TU TAREA: Junta cada línea de los registros de abajo en la que aparezca la palabra "resolution".
++++++++++
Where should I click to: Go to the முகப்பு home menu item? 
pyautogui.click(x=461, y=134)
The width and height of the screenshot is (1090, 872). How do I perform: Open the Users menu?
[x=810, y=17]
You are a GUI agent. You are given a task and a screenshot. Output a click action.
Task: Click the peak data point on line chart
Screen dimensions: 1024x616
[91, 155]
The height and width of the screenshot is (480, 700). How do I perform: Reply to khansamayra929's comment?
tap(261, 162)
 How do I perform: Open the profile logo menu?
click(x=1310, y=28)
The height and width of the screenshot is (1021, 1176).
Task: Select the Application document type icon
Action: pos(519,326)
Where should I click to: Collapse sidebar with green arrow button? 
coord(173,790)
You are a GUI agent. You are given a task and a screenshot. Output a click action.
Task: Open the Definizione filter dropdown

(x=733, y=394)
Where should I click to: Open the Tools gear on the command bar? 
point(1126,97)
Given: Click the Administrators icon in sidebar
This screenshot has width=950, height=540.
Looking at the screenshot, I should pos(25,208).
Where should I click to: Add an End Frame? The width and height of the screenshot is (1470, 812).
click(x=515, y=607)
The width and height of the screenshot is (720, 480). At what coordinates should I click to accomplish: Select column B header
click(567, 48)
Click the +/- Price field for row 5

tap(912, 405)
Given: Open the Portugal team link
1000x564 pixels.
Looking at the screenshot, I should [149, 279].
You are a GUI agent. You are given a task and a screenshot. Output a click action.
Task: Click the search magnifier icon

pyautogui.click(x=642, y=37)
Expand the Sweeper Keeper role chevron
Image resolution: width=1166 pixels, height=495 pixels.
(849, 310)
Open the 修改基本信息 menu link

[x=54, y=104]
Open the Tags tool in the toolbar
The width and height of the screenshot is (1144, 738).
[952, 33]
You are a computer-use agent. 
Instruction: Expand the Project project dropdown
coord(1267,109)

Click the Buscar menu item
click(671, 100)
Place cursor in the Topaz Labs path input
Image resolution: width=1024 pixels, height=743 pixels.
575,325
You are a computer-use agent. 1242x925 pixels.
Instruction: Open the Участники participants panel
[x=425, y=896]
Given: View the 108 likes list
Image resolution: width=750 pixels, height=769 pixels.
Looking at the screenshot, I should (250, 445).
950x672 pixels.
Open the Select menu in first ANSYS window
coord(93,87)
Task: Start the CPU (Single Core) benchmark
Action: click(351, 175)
++++++++++
EN RESPUESTA:
Image resolution: width=1166 pixels, height=495 pixels.
Image resolution: width=1024 pixels, height=743 pixels.
Image resolution: width=750 pixels, height=769 pixels.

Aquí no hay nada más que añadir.